::: Records for this task :::
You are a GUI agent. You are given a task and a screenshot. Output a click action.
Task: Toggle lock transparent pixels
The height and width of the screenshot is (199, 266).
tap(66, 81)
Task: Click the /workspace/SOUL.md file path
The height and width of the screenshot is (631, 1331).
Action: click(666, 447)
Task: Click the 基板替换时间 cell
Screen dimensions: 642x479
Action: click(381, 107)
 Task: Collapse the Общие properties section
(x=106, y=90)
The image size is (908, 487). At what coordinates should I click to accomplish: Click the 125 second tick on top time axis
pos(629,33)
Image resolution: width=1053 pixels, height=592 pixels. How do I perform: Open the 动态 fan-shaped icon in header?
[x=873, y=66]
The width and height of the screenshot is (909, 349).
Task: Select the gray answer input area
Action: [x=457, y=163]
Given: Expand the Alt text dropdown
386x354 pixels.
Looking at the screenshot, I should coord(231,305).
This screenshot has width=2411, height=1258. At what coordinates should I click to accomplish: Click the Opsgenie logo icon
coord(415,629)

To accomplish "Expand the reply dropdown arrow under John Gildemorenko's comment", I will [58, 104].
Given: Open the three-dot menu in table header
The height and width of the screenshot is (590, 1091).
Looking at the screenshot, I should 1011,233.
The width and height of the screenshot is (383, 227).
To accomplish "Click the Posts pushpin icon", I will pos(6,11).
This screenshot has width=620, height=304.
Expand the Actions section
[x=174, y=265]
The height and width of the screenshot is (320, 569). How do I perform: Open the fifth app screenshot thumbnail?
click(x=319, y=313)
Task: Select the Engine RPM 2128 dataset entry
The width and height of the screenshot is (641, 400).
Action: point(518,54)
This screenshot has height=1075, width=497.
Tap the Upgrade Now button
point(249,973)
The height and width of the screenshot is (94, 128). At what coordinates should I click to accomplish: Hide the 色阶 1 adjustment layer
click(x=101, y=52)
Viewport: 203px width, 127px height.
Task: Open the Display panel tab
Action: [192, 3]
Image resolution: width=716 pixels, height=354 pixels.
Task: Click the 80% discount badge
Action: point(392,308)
:::
▸ **Task directions**
Convert the data from the start through the line containing "(x=106, y=90)" into a numbered list, omitting any blank lines.

▸ **Task response**
1. You are a GUI agent. You are given a task and a screenshot. Output a click action.
2. Task: Toggle lock transparent pixels
3. The height and width of the screenshot is (199, 266).
4. tap(66, 81)
5. Task: Click the /workspace/SOUL.md file path
6. The height and width of the screenshot is (631, 1331).
7. Action: click(666, 447)
8. Task: Click the 基板替换时间 cell
9. Screen dimensions: 642x479
10. Action: click(381, 107)
11.  Task: Collapse the Общие properties section
12. (x=106, y=90)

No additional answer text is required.